Proposed mechanisms behind particulate matter (PM)-induced health effects are oxidant stress and inflammation-induced injury. Recent studies with airway epithelial cells have demonstrated that exposure to particles induces IL-8 production and various responses associated with oxidant stress or protection against oxidant injury (Fujii et al., 2001, Ghio et al., 1999). Lung macrophages respond to PM by releasing a variety of cytokines and the production of oxygen radicals (Imrich et al., 2000, Soukup and Becker, 2001), but these cells appear not experience a similar intracellular stress response (data not shown).
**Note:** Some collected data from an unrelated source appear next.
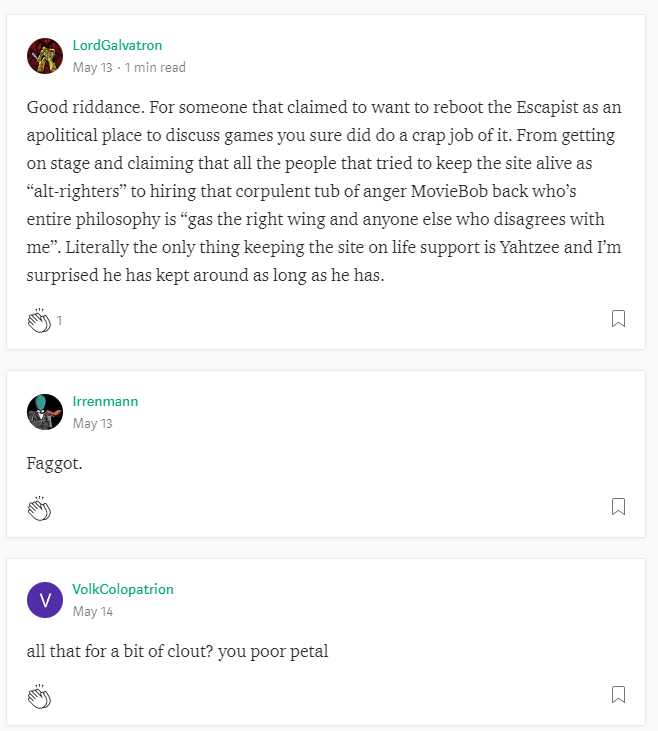Bookmark LordGalvatron's response
Viewport: 658px width, 731px height.
[618, 319]
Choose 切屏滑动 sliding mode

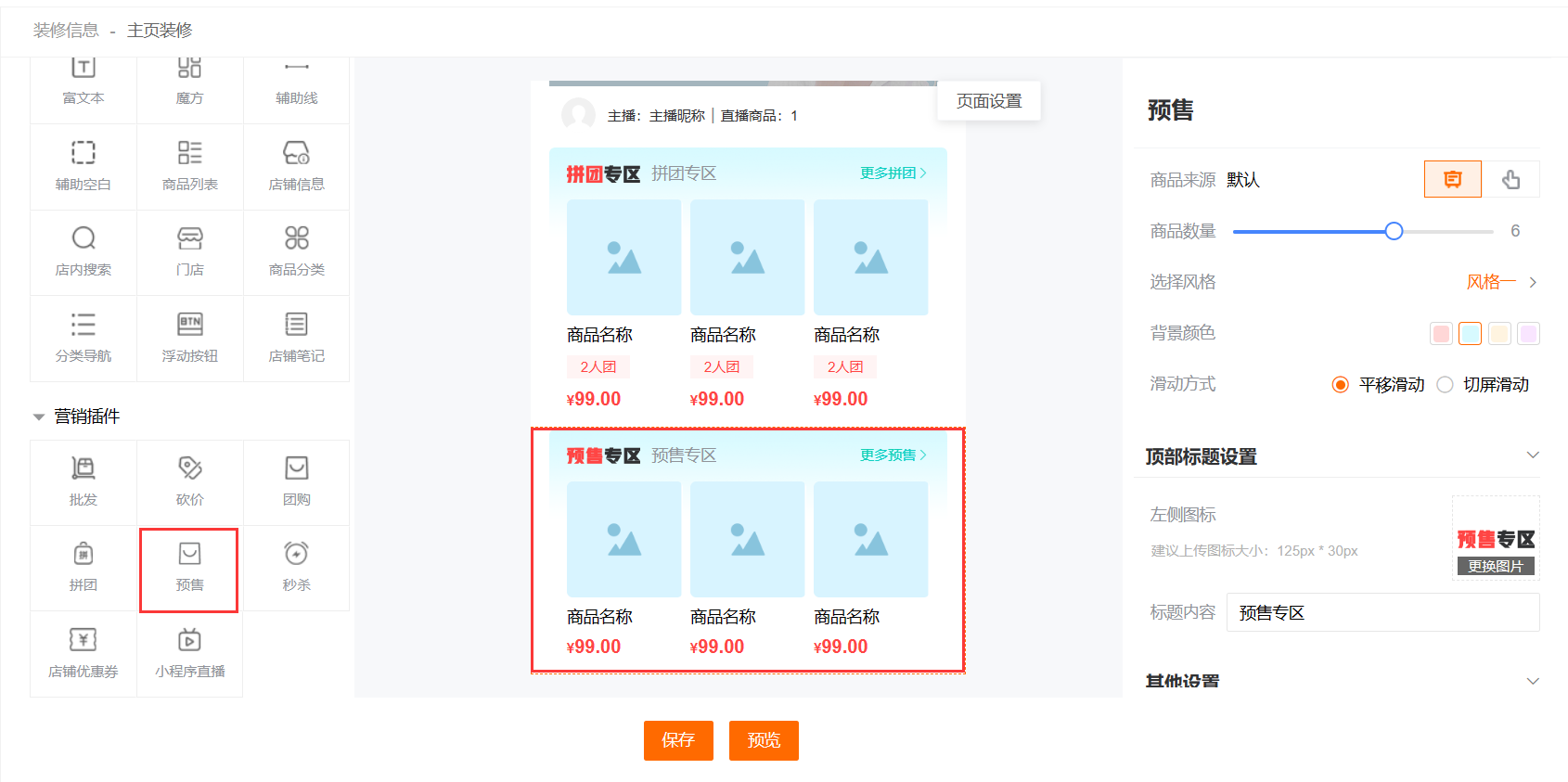1445,384
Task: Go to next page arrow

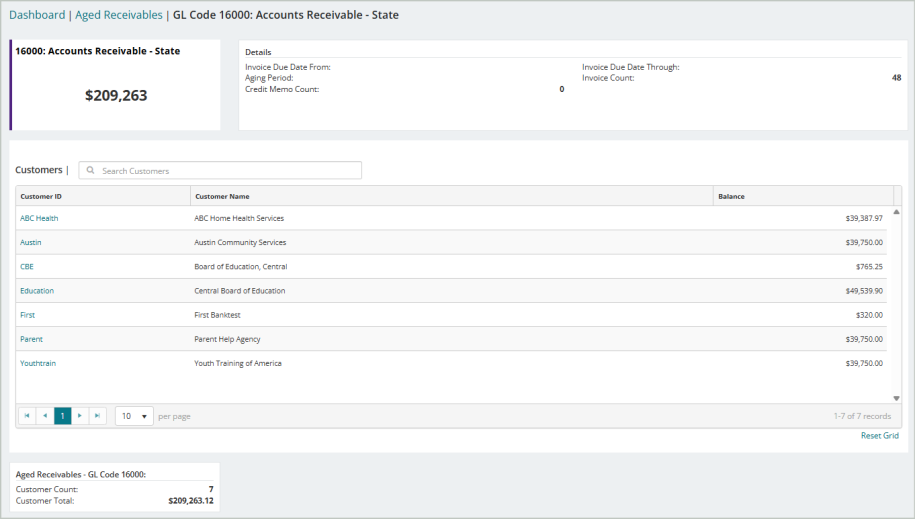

To define components of PM which cause health effects, PM have been separated by size depending on their source of origin. Particles smaller than 2.5 μm (fine and ultrafine PM ) are mainly of anthropogenic origin while PM between 2.5 and 10 μm (coarse PM) contain crustal materials with associated biological materials including bacteria and pollen fragments (Artinano et al., 2003, Chow et al., 2002, Wilson et al., 2002). Coarse particles induce higher levels of cytokine production in both epithelial cells and macrophages, compared to fine and UF PM (Becker and Soukup, 2003, Becker et al., 2003, Dailey and Devlin, 2003). We have previously shown that macrophage cytokine production in response to coarse PM is mediated by Toll-like receptors 2 and 4 (TLR2 and TLR4), which recognize active components concentrated in the coarse fraction (Becker et al., 2002). It was therefore proposed that products of Gram-positive and Gram-negative bacteria associated with the particles, including lipopolysaccharide (LPS), are likely to be responsible for stimulating the production of cytokines in macrophages.

However, there are many more epithelial cells in the lung than macrophages, and these cells may also be affected by inhaled particles. In many studies, epithelial cells have been shown to be unresponsive to LPS, unless LPS binding protein as well as soluble CD14 was present in the culture medium (Backhed et al., 2002, Pugin et al., 1993). On the other hand, epithelial cells have been shown to respond to various bacterial pathogens by the release of cytokines (Palfreyman et al., 1997, Ratner et al., 2001). Therefore, epithelial cells may also respond to bacterial products, other than LPS, contained in ambient PM. Indeed, airway epithelial cells have been shown to express several members of the TLR family of receptors (Becker et al., 2000), which have been shown to be involved in the recognition components of Gram-positive and -negative bacteria, viruses as well as fungal elements. Thus, these receptors may also be involved in stimulation of cytokine production by air pollution particles. Alternatively, pollution particles may induce endogenous stress proteins such as heat shock protein Hsp70 which has been shown to activate TLRs 2 and 4 (Asea et al., 2002, Vabulas et al., 2002). In this study, we investigated the role played by TLR 2 and TLR 4 in epithelial cell responses to size fractionated air pollution particles.